** RECORDS FOR THE EXERCISE follows **
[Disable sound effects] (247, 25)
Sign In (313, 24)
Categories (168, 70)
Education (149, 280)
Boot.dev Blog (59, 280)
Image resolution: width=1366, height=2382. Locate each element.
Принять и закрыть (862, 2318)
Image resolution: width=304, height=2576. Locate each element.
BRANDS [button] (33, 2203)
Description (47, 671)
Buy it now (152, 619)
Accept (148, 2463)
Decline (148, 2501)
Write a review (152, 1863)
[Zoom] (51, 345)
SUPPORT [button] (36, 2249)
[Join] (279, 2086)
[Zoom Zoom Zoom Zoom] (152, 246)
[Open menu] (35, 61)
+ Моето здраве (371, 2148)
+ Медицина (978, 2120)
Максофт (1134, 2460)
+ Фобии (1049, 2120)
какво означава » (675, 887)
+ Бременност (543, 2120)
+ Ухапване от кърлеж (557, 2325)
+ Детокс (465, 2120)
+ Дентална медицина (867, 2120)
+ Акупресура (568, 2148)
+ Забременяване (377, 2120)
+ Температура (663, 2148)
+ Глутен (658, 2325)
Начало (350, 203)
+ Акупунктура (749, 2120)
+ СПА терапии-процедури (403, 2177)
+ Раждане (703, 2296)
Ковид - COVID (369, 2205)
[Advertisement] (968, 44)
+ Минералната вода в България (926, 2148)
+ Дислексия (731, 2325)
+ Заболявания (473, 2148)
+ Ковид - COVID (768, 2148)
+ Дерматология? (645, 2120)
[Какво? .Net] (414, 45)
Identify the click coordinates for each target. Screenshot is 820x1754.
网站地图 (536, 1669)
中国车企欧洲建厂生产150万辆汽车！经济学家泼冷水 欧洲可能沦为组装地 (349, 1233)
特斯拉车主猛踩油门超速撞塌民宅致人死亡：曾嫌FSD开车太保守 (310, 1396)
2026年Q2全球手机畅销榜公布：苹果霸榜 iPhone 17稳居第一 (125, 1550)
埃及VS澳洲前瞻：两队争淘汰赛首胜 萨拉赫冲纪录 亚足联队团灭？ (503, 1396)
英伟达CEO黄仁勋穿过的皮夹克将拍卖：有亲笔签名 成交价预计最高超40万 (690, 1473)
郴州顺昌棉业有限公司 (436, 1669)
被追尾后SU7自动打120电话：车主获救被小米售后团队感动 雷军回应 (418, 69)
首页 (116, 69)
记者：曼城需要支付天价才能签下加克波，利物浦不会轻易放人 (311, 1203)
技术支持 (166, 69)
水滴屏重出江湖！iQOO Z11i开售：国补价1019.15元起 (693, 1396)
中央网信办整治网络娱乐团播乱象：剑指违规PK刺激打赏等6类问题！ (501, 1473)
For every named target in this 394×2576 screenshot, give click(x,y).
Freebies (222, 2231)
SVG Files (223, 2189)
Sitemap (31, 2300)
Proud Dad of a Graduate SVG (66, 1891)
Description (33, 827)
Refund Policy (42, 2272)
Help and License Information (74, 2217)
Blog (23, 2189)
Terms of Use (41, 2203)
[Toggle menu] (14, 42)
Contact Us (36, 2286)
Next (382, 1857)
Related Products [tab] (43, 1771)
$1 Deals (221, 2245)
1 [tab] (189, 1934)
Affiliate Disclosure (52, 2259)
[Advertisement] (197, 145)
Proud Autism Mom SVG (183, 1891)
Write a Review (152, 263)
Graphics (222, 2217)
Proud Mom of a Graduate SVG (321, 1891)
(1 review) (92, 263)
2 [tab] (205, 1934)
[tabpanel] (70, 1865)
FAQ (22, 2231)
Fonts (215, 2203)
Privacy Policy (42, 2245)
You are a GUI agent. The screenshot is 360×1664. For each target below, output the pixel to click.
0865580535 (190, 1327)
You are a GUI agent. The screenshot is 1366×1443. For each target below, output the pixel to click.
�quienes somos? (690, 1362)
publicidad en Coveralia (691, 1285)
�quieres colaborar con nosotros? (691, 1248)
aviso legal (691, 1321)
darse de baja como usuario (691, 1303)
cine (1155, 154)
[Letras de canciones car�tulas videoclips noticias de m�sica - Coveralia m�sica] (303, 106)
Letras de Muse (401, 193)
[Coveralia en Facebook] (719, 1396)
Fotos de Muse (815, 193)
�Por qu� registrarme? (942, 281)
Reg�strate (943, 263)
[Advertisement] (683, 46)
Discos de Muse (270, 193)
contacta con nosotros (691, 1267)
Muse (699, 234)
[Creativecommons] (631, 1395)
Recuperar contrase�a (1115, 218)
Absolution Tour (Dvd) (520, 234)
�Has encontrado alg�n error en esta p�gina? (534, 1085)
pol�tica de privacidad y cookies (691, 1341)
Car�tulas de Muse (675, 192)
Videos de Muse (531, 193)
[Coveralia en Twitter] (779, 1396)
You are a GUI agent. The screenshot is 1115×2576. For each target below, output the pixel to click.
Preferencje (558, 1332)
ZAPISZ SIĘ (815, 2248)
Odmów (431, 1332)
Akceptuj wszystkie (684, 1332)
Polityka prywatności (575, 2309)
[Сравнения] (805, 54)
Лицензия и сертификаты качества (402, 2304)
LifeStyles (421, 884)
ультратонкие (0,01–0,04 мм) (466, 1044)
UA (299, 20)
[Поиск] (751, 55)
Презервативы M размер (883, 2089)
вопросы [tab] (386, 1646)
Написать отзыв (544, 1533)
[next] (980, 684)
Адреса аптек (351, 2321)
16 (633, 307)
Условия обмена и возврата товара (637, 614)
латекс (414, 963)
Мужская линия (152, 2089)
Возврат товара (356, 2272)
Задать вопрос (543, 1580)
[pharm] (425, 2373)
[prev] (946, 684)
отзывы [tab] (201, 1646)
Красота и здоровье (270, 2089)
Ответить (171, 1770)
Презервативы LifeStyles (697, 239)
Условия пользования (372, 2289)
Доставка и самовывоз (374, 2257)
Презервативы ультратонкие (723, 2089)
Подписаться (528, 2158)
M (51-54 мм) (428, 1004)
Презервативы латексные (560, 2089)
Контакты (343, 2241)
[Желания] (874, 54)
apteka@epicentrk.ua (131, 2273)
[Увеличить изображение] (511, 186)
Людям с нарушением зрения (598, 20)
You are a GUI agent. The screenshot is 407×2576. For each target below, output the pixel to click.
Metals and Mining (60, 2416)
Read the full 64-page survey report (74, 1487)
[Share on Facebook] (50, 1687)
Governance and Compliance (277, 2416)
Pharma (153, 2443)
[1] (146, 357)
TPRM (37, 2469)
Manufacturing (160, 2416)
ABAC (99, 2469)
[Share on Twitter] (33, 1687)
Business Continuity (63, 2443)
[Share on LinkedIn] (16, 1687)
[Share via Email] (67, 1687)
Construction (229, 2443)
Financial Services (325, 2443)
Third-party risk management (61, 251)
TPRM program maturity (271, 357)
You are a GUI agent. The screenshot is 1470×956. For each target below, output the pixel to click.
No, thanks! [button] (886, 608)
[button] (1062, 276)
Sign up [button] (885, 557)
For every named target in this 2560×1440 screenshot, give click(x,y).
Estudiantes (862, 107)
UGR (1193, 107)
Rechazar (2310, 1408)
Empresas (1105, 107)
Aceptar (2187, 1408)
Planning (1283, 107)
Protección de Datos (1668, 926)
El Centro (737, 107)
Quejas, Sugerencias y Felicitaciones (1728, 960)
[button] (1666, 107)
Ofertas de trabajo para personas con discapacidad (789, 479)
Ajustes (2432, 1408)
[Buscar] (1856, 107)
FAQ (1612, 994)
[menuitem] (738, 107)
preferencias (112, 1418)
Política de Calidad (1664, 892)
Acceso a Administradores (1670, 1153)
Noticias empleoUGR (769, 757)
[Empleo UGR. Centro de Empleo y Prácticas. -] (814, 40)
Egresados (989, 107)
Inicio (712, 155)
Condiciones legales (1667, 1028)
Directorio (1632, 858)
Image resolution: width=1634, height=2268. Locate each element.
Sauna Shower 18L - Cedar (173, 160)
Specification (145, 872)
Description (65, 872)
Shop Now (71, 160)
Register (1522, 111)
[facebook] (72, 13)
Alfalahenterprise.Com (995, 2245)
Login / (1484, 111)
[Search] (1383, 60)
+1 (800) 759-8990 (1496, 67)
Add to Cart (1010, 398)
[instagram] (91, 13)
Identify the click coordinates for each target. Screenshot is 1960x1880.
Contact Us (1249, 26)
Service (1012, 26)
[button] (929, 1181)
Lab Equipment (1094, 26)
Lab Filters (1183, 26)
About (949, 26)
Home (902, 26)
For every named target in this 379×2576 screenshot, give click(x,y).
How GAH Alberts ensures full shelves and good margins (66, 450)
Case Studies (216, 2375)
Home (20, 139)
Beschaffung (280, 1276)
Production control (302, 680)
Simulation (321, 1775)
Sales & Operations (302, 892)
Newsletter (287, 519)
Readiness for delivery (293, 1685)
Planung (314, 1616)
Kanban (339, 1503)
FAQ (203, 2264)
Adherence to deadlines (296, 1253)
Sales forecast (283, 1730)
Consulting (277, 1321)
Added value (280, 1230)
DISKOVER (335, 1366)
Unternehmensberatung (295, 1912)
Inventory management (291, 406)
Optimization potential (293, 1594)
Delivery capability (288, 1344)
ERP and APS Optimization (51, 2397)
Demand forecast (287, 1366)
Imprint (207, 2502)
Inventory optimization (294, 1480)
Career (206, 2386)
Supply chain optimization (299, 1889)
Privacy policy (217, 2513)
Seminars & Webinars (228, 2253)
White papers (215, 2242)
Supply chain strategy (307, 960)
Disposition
** End of RECORDS FOR THE EXERCISE **
(PROBLEM STATEMENT): Check each line of the data above for the word "Презервативы" and copy the ones where it is found.

(RESPONSE TO THE EXERCISE):
Презервативы M размер (883, 2089)
Презервативы LifeStyles (697, 239)
Презервативы ультратонкие (723, 2089)
Презервативы латексные (560, 2089)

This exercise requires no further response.